Deceased Donor Characteristics
Table 2 shows the deceased donor characteristics. All patients received deceased donor hepatic grafts. For both groups, majority of the liver grafts utilized (95%) were from donation after brain dead donors. The proportion of liver grafts procured after circulatory death (donation after circulatory death) were also similar for Group I (5.2%) and Group II (4.4%), P = 0.823. While the median donor age in years (interquartile range, IQR) in Group I was significantly older than in Group II, 43 (24–54) versus 32 (23–44), P = 0.015, all other variables such as cause of donor death and preprocurement liver function were comparable (Table 2).

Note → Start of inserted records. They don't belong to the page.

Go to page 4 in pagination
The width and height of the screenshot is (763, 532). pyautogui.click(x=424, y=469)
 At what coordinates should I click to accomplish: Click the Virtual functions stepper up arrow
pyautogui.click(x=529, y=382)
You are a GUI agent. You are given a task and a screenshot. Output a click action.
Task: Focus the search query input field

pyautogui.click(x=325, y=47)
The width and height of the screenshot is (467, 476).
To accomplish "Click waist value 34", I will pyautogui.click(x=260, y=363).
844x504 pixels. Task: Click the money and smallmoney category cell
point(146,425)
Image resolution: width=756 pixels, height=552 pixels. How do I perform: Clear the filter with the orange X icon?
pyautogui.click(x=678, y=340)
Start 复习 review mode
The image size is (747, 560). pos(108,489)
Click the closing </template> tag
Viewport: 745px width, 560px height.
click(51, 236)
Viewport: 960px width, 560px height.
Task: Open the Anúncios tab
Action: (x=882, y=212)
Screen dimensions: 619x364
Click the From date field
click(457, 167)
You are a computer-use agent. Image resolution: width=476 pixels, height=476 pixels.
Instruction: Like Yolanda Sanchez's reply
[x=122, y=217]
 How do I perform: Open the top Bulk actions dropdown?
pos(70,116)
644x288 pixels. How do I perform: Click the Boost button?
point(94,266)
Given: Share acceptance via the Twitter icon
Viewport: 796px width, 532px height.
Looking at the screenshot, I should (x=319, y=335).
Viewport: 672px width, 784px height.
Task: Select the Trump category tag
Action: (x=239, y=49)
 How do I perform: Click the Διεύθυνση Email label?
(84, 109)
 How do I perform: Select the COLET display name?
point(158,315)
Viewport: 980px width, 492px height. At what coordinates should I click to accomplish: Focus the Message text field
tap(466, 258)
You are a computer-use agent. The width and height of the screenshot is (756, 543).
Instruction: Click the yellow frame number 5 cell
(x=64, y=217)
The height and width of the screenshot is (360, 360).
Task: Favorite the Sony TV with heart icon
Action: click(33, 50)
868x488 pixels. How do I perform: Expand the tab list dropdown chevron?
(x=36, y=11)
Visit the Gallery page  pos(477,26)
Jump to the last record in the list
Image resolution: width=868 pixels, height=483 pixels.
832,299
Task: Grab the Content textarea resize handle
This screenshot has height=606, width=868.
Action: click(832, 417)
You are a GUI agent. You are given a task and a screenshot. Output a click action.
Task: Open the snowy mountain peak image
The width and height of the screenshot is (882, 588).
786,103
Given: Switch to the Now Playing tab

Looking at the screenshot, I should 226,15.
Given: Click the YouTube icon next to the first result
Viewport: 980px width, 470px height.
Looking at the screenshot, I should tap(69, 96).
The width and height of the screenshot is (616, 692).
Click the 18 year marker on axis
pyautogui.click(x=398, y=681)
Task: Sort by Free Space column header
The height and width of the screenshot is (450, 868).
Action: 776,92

Operative Variables During OLT and Biliary Reconstruction Phases
A comparison of the operative variables during OLT and biliary reconstruction are shown in Tables 3 and 4, respectively. The median graft cold ischemia time (330 vs 340 min) and warm ischemia time (42 vs 41 min) in Groups I and II, respectively, were similar. A higher proportion of patients in Group II required intraoperative renal replacement therapy and venovenous bypass.
Table 4 compares the operative variables during biliary reconstruction. Compared with Group I, the patients in Group II had significantly better acid-base balance (base excess −0.1 vs −2.55, P < 0.001) and required less vasopressive agents during this operative phase. While Group II received a significantly higher volume of blood product transfusion during the OLT phase (Table 3), the amount of blood products required during biliary reconstruction was significantly less compared with those in Group I (Table 4).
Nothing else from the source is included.